[Items from a data source]
◆ ◆ ◆ ◆ ◆ ◆ ◆
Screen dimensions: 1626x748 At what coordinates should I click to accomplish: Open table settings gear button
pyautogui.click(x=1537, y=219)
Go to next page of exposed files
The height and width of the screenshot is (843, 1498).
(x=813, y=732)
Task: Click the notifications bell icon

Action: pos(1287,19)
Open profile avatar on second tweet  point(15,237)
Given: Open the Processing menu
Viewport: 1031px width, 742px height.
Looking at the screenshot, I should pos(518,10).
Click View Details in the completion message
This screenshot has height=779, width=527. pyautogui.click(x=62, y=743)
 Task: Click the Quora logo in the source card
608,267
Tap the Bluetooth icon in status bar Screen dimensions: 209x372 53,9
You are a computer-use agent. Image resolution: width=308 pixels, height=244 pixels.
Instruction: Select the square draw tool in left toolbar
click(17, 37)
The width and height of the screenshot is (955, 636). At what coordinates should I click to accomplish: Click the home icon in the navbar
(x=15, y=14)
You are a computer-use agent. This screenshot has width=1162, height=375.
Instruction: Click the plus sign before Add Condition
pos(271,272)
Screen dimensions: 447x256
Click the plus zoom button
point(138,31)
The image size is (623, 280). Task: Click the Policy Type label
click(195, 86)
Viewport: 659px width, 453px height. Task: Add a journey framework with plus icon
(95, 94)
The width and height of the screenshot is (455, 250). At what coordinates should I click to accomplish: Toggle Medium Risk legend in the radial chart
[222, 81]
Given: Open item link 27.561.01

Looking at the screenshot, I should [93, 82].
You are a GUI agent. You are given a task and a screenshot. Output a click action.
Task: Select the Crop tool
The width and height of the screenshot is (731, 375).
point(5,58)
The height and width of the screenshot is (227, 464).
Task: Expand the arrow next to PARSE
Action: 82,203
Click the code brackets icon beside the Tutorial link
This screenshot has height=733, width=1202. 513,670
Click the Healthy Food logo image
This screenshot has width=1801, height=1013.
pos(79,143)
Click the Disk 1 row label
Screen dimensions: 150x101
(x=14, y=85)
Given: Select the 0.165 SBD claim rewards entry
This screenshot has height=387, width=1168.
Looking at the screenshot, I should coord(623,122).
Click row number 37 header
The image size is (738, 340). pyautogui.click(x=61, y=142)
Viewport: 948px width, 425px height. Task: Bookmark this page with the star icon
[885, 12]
◆ ◆ ◆ ◆ ◆ ◆ ◆
## Set problem
Copy the lines from the first one at the top of the records down to the line containing "Looking at the screenshot, I should pos(518,10).", including that line, and reproduce each one exactly.

## Solution
Screen dimensions: 1626x748 At what coordinates should I click to accomplish: Open table settings gear button
pyautogui.click(x=1537, y=219)
Go to next page of exposed files
The height and width of the screenshot is (843, 1498).
(x=813, y=732)
Task: Click the notifications bell icon

Action: pos(1287,19)
Open profile avatar on second tweet  point(15,237)
Given: Open the Processing menu
Viewport: 1031px width, 742px height.
Looking at the screenshot, I should pos(518,10).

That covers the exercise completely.